Pietro Grasso vuol decidere da solo. E decide che il Senato si costituirà parte civile nel processo contro Silvio Berlusconi, per la presunta compravendita di senatori. Lo fa, contro il parere del Consiglio di presidenza cui lui stesso ha chiesto di esprimersi e che ha detto no, con 10 contro 8. Con una scelta clamorosa il presidente del Senato non si uniforma all'indicazione della maggioranza composta da Fi, Gal, Ncd, Lega, con i voti risolutivi di Antonio De Poli (ex Udc oggi Per l'Italia) e Linda Lanzillotta(Sc), ma si allinea con Pd, Sel, M5S e Autonomie. Grasso spiega che l'«ineludibile dovere morale di partecipazione all'accertamento della verità» è legato al fatto che sia il pm che il giudice hanno indicato Palazzo Madama come «“persona offesa” di fatti asseritamente avvenuti all'interno del Senato, e comunque relativi alla dignità dell'istituzione». Così, l'avvocatura dello Stato rappresenterà Palazzo Madama nel processo che inizierà l'11 febbraio.

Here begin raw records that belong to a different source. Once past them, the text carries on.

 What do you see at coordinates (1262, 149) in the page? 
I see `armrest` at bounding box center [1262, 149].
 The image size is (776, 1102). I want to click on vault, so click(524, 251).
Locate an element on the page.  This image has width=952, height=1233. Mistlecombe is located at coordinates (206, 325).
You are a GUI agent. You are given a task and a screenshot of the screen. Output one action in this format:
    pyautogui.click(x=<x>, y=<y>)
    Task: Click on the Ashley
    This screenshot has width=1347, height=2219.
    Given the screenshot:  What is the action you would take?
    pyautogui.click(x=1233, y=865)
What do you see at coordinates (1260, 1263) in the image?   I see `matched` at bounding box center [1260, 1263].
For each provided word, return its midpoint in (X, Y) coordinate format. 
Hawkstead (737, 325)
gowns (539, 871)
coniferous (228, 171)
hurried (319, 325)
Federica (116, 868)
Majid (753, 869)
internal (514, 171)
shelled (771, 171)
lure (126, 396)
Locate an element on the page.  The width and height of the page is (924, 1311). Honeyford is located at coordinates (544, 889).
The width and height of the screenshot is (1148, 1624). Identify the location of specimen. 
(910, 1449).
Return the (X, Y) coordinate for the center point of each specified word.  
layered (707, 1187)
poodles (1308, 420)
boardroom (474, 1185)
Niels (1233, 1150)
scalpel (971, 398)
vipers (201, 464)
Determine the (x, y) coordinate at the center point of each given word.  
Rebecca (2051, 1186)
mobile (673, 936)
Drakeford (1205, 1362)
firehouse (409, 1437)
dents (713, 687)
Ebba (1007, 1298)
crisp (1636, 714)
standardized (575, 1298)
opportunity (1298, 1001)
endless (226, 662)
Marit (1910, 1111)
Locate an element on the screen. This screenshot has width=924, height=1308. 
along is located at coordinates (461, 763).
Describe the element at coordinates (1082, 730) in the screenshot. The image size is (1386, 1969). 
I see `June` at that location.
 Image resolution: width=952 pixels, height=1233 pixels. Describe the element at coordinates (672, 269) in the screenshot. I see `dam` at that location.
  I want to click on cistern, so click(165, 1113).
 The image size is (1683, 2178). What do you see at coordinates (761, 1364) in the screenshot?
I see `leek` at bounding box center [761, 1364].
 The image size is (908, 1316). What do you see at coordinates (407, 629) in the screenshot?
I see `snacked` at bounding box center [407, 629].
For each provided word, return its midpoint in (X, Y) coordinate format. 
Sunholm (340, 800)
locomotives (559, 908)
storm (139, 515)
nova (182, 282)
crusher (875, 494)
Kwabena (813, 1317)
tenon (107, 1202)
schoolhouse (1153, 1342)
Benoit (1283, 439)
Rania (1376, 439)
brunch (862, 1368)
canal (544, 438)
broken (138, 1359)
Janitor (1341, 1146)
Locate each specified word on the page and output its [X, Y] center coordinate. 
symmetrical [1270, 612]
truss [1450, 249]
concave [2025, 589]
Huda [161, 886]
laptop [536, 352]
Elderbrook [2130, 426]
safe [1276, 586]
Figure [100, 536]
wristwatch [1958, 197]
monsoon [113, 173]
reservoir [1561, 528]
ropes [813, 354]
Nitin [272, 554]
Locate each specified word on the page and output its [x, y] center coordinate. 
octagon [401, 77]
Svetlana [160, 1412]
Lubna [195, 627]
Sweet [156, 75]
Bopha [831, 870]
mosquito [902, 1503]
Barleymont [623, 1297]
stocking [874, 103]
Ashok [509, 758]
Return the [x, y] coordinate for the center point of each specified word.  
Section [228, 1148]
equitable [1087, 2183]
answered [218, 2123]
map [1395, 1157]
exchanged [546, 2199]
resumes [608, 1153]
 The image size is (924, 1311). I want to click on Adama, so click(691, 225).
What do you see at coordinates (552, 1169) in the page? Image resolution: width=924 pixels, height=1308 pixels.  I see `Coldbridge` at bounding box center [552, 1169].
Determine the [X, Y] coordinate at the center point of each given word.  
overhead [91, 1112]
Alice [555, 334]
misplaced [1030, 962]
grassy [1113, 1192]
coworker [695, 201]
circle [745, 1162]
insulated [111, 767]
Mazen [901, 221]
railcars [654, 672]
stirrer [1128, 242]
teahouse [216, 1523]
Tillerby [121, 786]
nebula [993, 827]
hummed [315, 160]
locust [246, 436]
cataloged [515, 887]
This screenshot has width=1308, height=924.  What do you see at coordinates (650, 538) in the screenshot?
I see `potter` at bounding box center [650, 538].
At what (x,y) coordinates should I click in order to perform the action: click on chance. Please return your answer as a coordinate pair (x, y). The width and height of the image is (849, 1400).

Quando c'è di mezzo il Cavaliere tutto diventa eccezionale, in politica e in giustizia. Questa è la prima volta nella storia italiana che il Senato entra come soggetto danneggiato dal reato eventualmente commesso da un suo membro (ora, ex) in un processo. Una decisione soprattutto simbolica, che non ha precedenti. Per qualcuno, concordata con il Quirinale. Grasso fa sapere che ha voluto ascoltare tutti ma l'orientamento del vertice del Senato non era vincolante, né si trattava di voti e che lui ha deciso sulle carte. In più, si precisa a Palazzo Madama, quegli 8 «sì» della riunione proiettati nelle forze politiche rappresentano la maggioranza dell'aula. Che il presidente rivendicasse autonomia si era capito quando ha chiuso la riunione con una frase significativa: «Valuterò la decisione da prendere...». «... Sulla base dei numeri», è intervenuto un senatore di centrodestra. E lui: «... E delle argomentazioni».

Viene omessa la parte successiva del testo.